● Exercise directions
Exact reproduction is required for all entries.

....

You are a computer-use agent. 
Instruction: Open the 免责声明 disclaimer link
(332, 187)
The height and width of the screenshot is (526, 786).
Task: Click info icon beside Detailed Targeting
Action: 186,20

....

● Task answer
You are a computer-use agent. 
Instruction: Open the 免责声明 disclaimer link
(332, 187)
The height and width of the screenshot is (526, 786).
Task: Click info icon beside Detailed Targeting
Action: 186,20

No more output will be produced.